- **INSTRUCTIONS TO FOLLOW**: Extract exactly the lines from the top of the records through the line containing "Task: Open the 巴黎圣日耳曼 team name link", and keep pictures out of the copy.

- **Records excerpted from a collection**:
====

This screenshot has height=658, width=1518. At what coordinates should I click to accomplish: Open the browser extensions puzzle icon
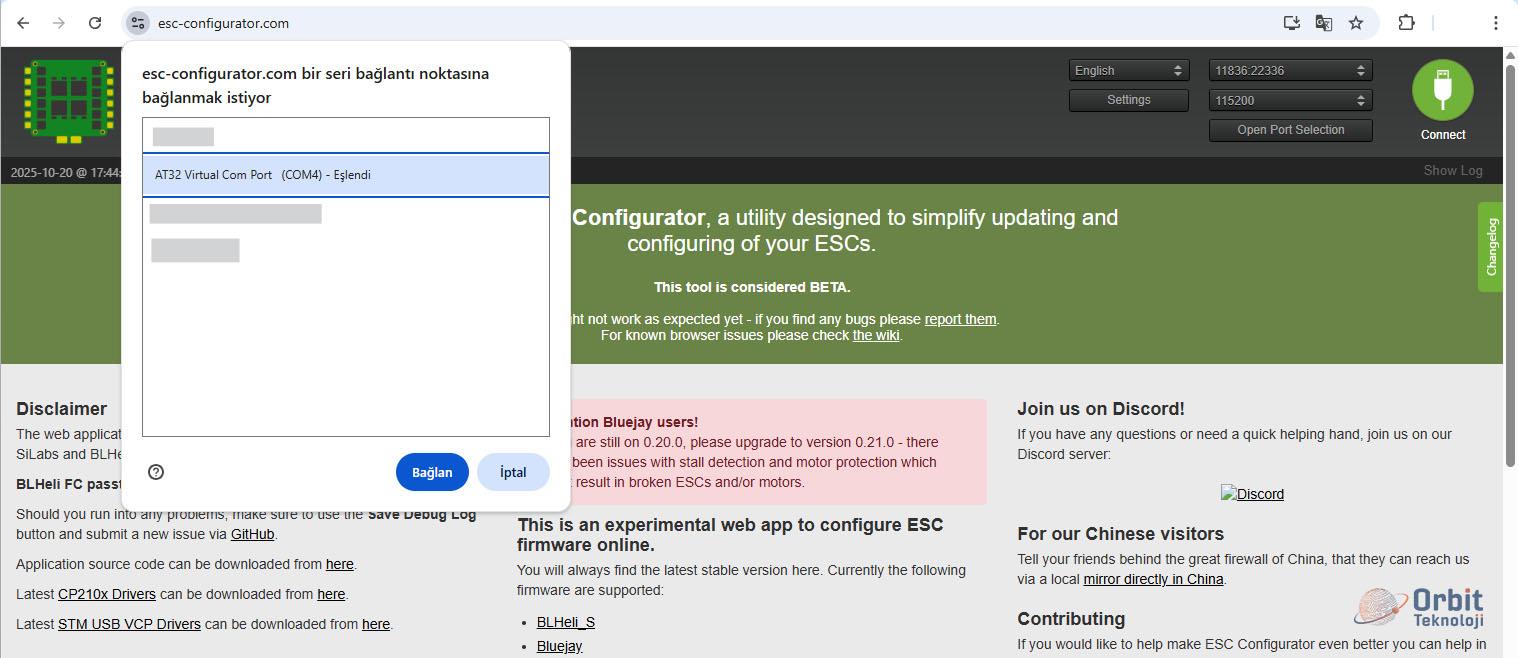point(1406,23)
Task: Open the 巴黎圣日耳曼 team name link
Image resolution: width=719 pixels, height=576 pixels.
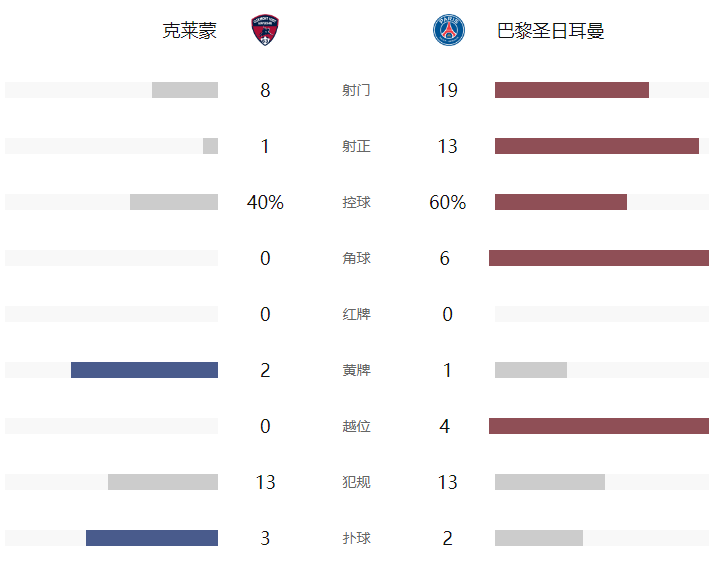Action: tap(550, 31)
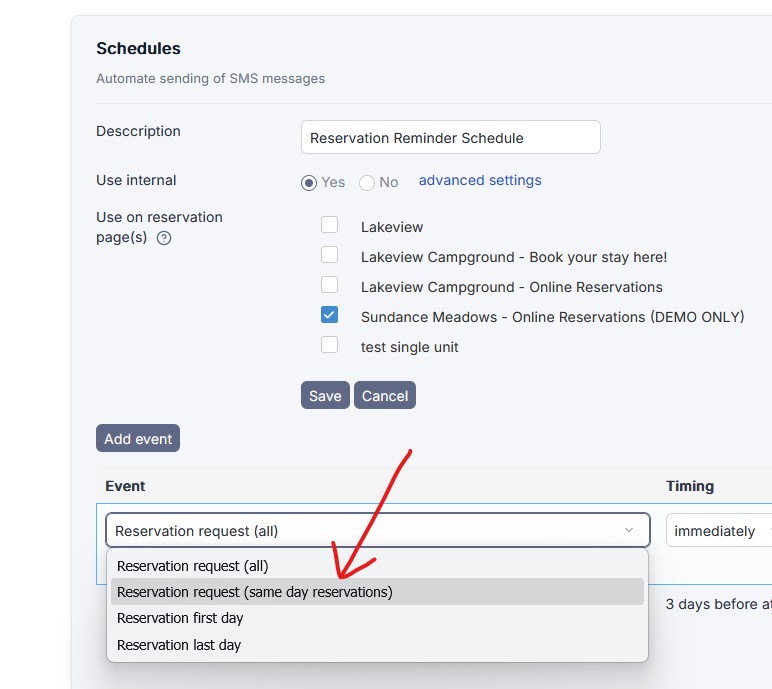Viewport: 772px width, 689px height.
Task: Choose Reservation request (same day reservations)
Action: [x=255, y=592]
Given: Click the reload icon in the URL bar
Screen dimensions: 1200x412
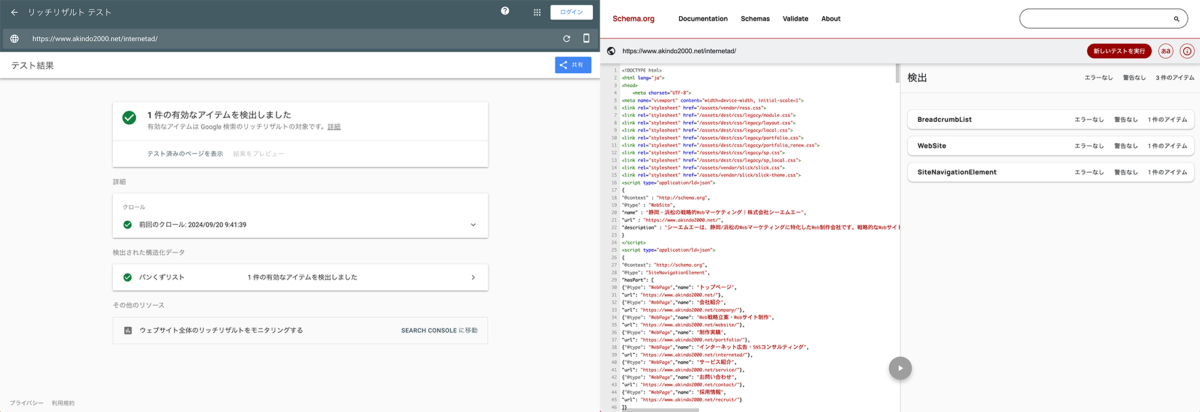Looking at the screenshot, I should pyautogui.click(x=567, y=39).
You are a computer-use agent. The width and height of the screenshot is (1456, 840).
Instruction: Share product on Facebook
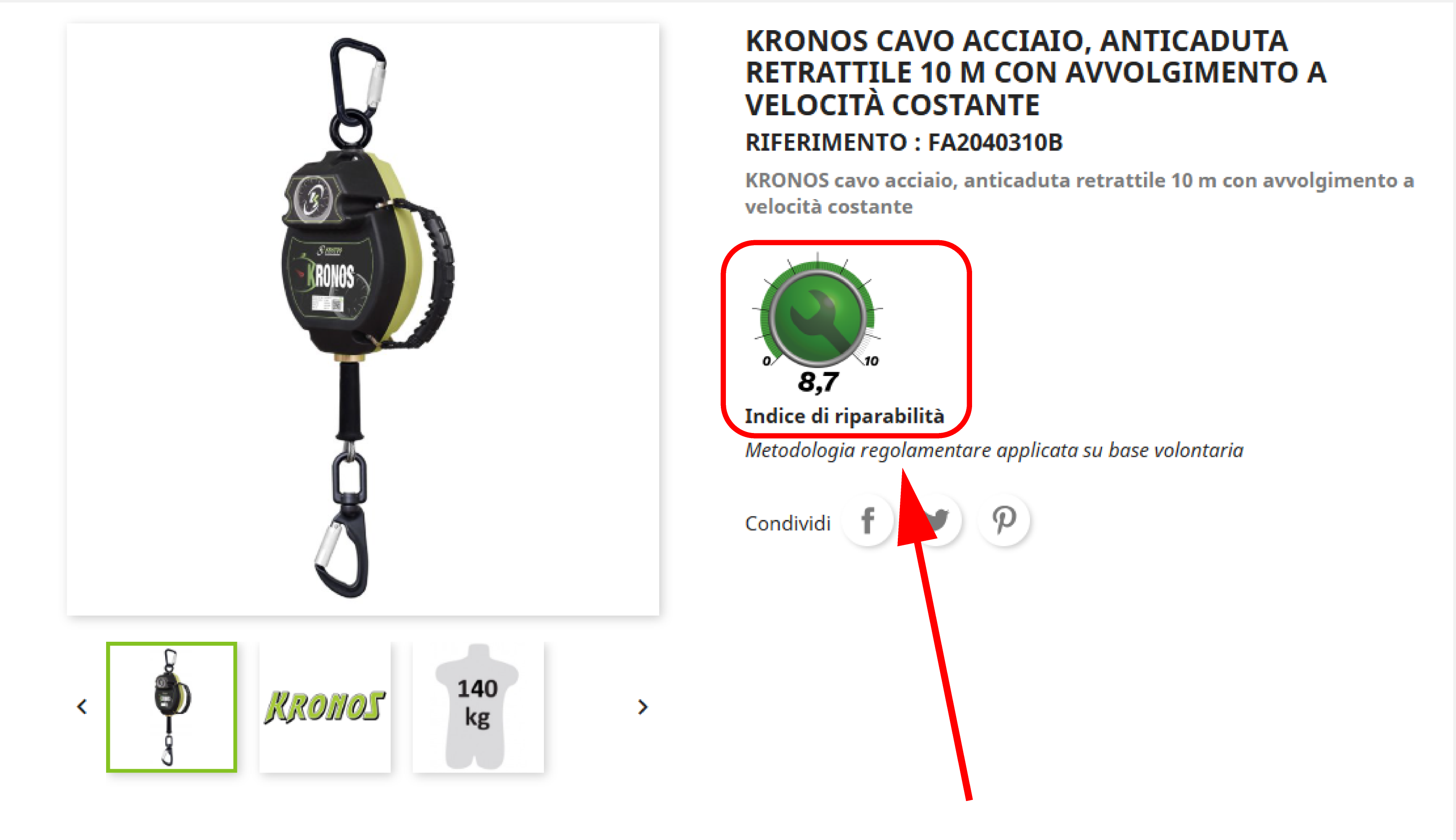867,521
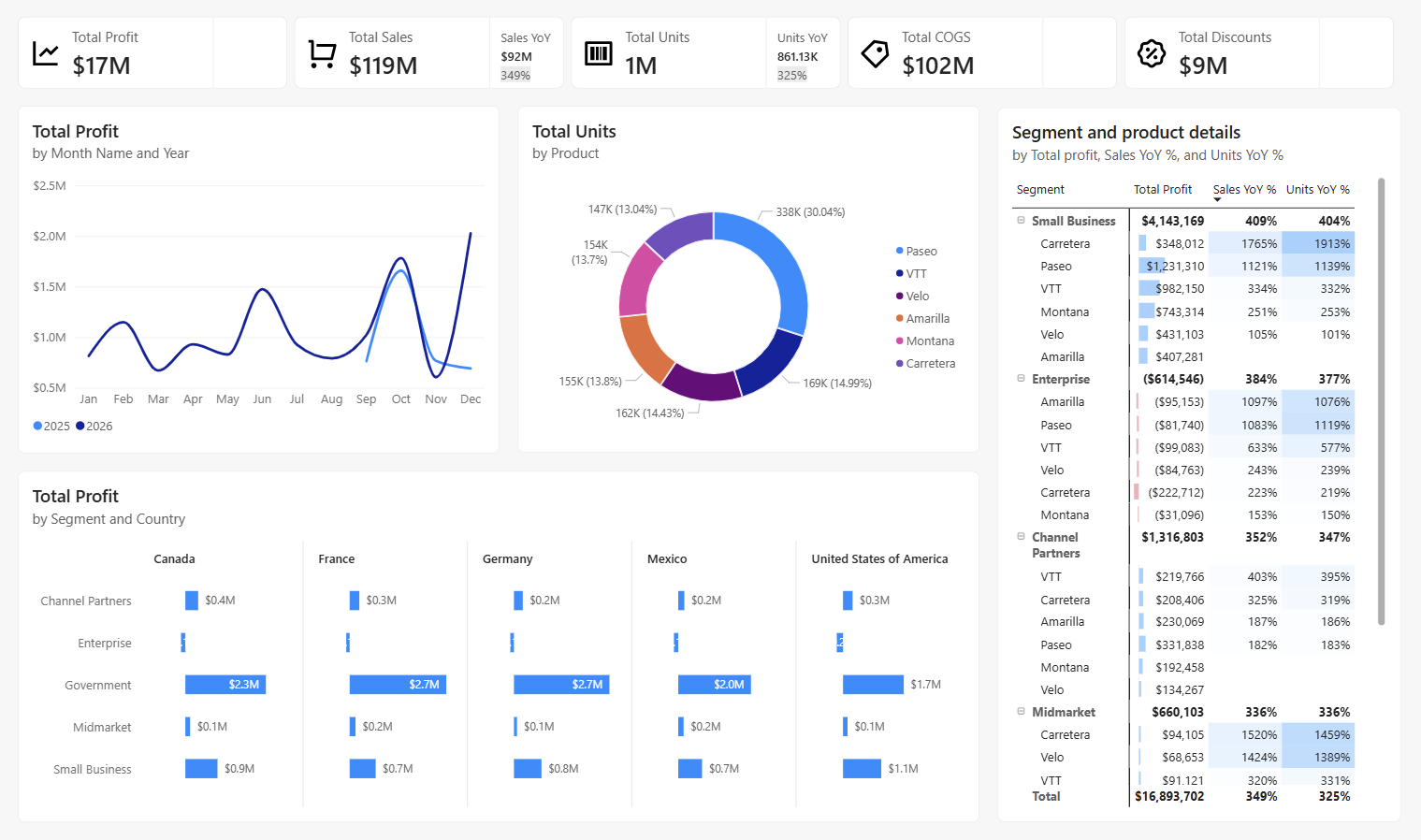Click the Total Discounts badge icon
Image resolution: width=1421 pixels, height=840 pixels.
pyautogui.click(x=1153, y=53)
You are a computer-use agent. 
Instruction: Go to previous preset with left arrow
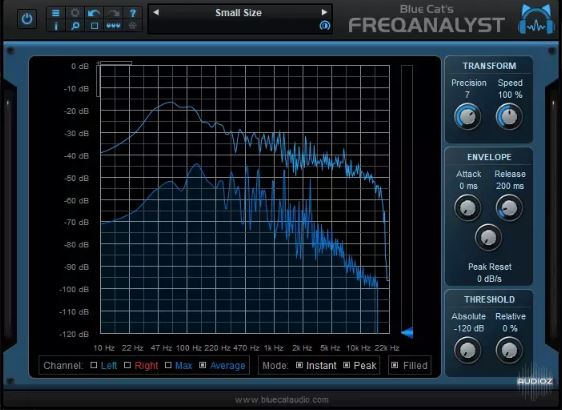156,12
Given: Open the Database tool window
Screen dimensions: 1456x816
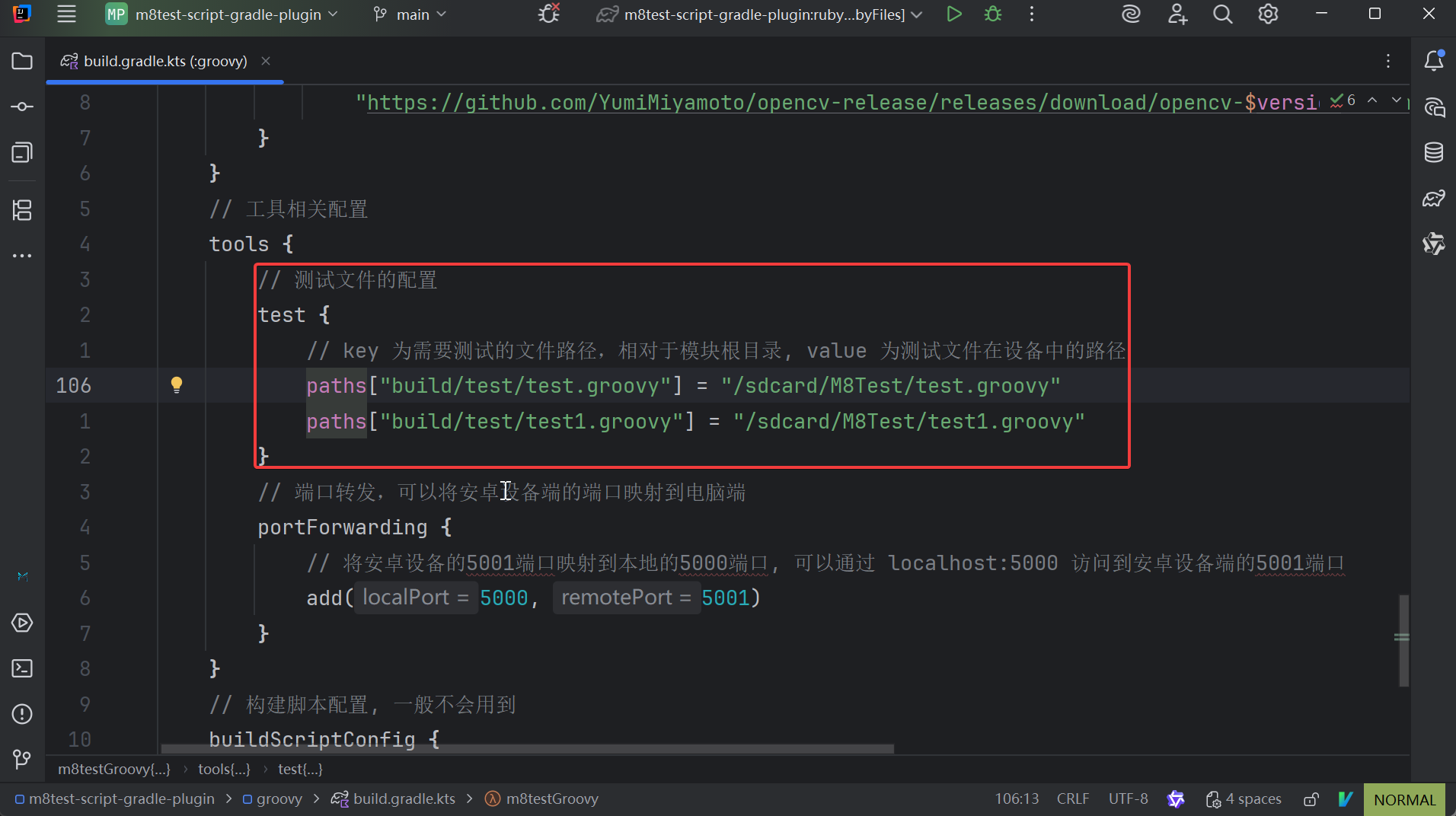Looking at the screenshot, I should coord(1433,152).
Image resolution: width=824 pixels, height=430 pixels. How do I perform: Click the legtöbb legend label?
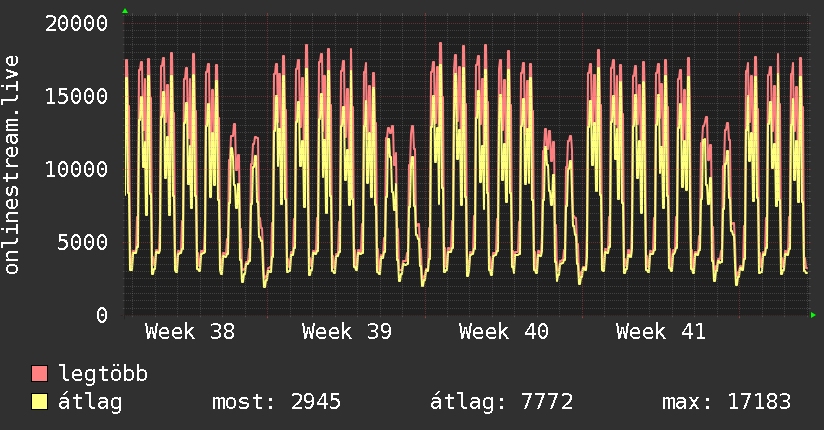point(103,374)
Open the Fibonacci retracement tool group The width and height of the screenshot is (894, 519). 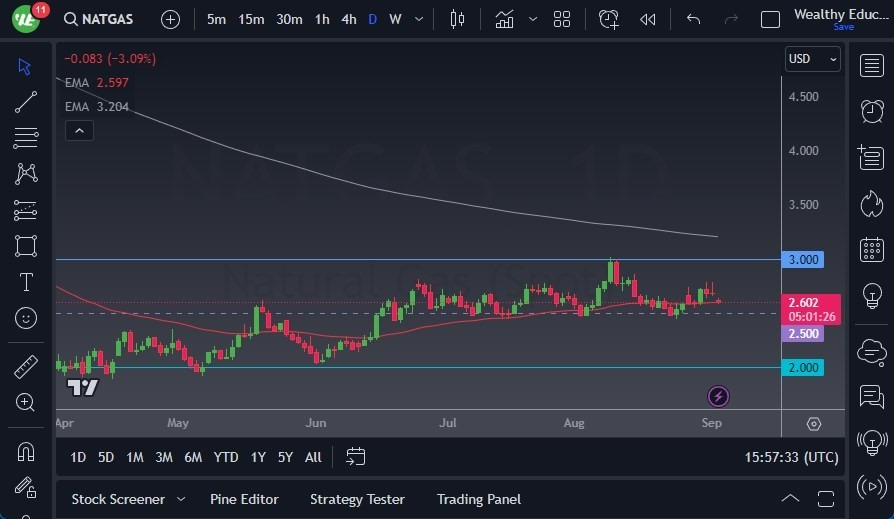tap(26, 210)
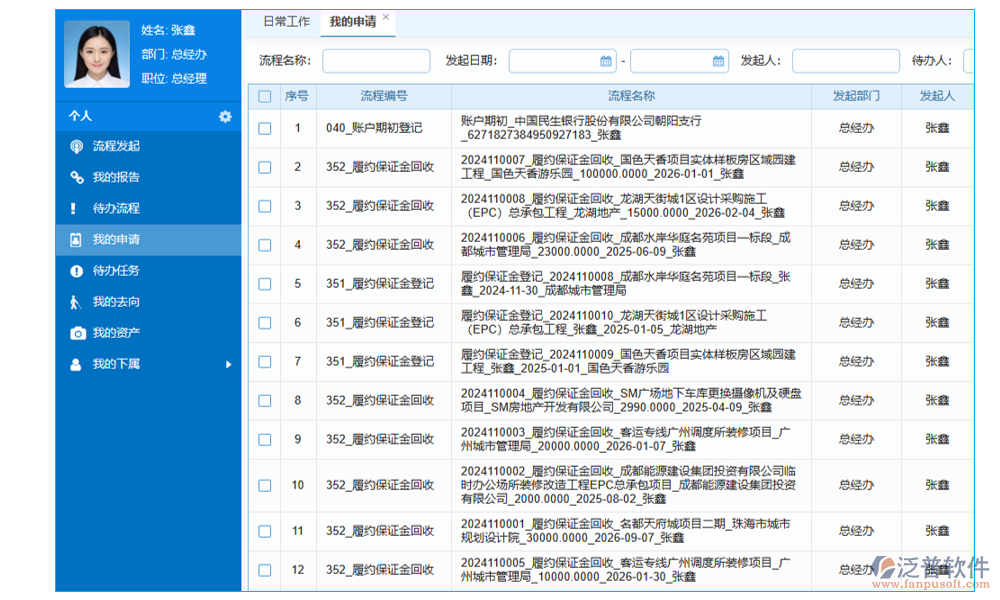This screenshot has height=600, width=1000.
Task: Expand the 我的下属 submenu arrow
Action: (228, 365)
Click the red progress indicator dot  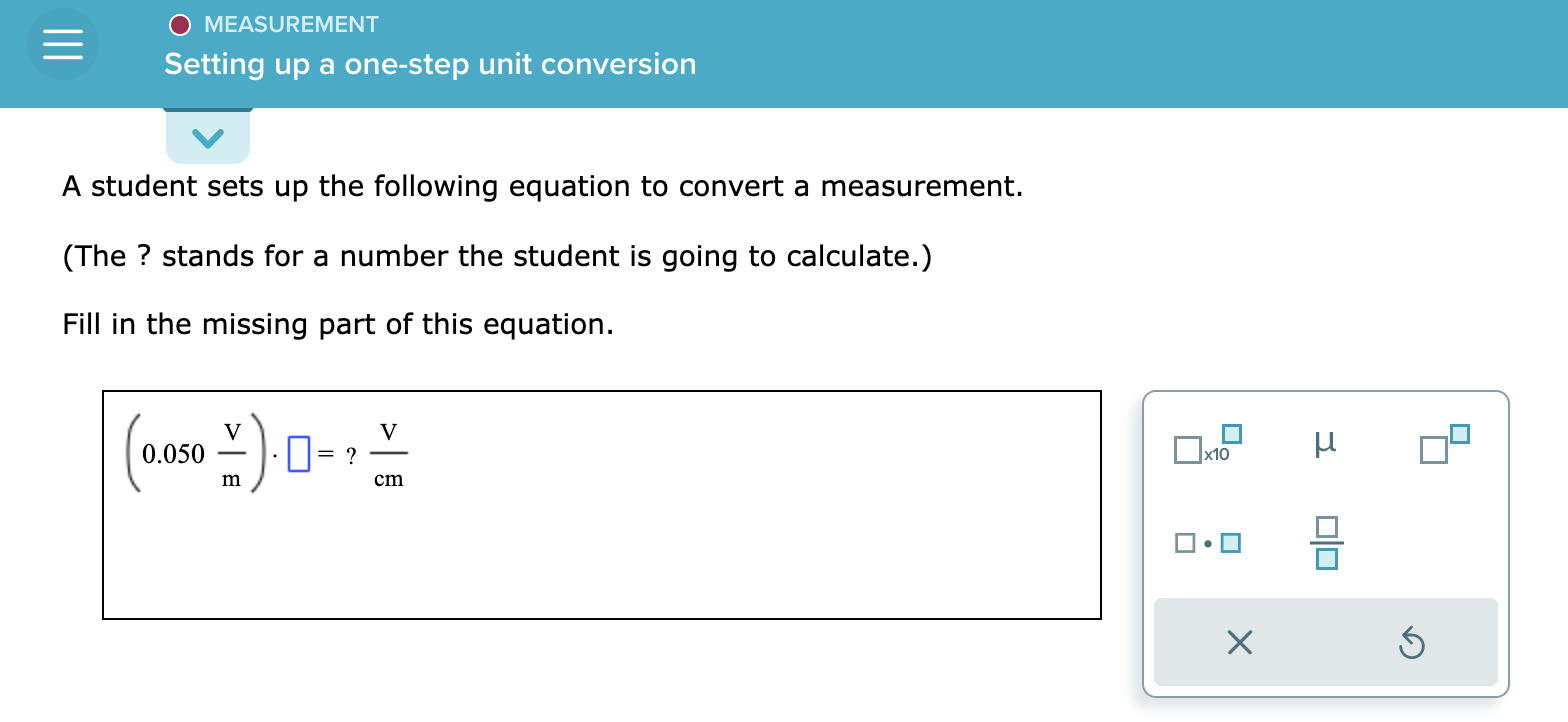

====

- **SOLUTION TO THE EXERCISE**:
This screenshot has height=658, width=1518. At what coordinates should I click to accomplish: Open the browser extensions puzzle icon
point(1406,23)
Task: Open the 巴黎圣日耳曼 team name link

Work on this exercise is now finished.